Michael Freer
Chief Human Resource Officer Bethel University
Michael Freer is Chief Human Resources Officer at Bethel University, where he leads the Office of People and Culture and partners with senior leadership to strengthen organizational effectiveness, transparency, and employee experience. With more than 18 years of HR leadership experience across higher education institutions, Michael is known for streamlining processes, modernizing HR operations, and building cultures that support performance and trust. His work focuses on aligning people strategy with institutional mission while navigating complexity, change, and resource constraints in higher education.
Seminars
Thursday 25th June 2026
Discover: Automating the Hardest Problems in Higher Ed HR: How Bethel University Is Eliminating Manual Faculty Pay Work, Reducing Cost, and Improving Accuracy
9:40 am
- Tackling one of higher education’s most persistent operational challenges, complex faculty, adjunct, overload, sabbatical, and student worker pay, by replacing manual calculations, emails, and payroll handoffs with an integrated, rules-based HR and payroll workflow.

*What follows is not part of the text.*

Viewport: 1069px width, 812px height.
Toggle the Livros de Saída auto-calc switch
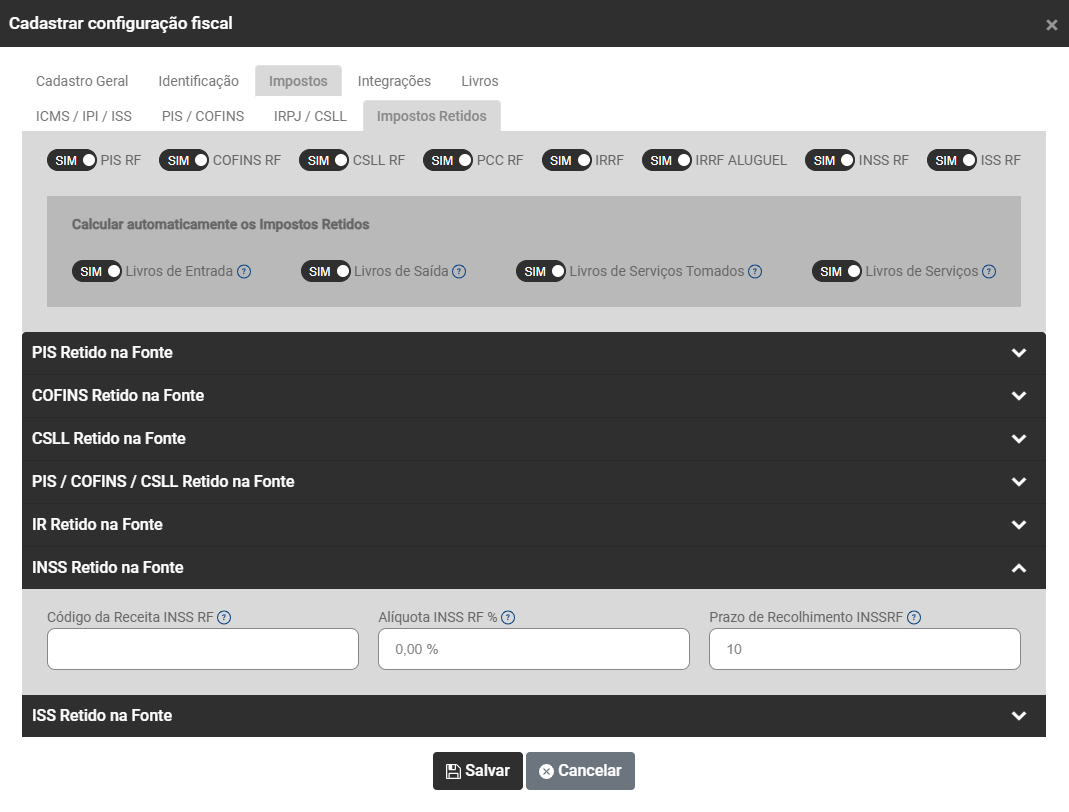326,271
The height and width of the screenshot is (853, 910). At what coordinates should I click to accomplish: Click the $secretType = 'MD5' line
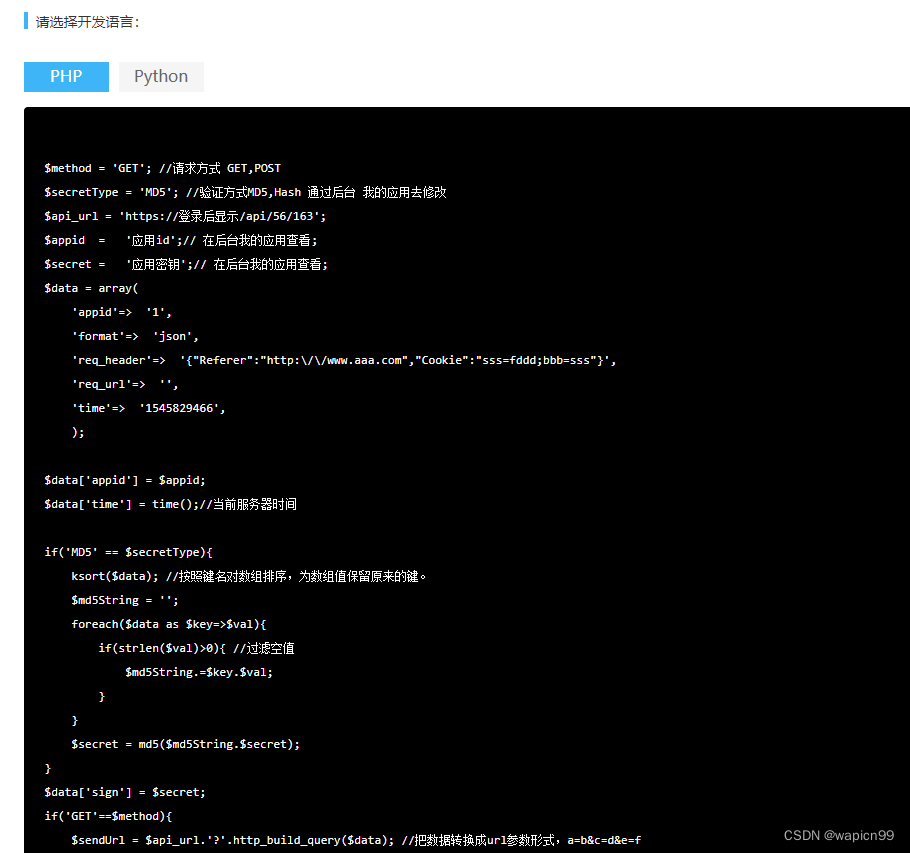[x=244, y=192]
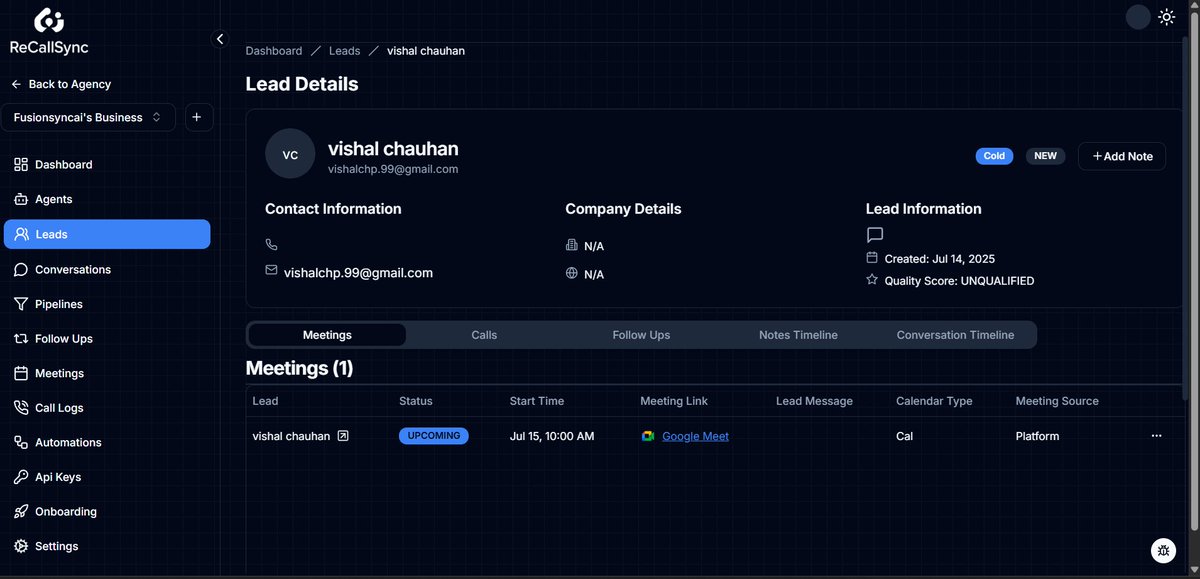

- Redesigning HR operations to automate end-to-end processes such as contract generation, compensation calculation, approvals, and payroll entry, significantly reducing error risk, cycle time, and administrative burden while improving transparency and trust for faculty and managers.
- Delivering material financial impact by eliminating redundant HR software and automating high volume transactional work, projecting $240k–$250k in annual software savings and $500k–$600k in total annual cost savings as additional HR and payroll processes are optimized over the next 12–18 months.
Thursday 25th June 2026
Develop: How Can HR Reduce Complexity Without Creating New Risk?
10:00 am
- Where does decision overload show up most clearly in HR operating models today?
- How do unclear ownership, manual work, and fragmented processes increase risk even when costs are reduced?
- What decisions should be standardised, automated, or governed centrally versus deliberately left local?
- How do leaders know when simplification has gone too far?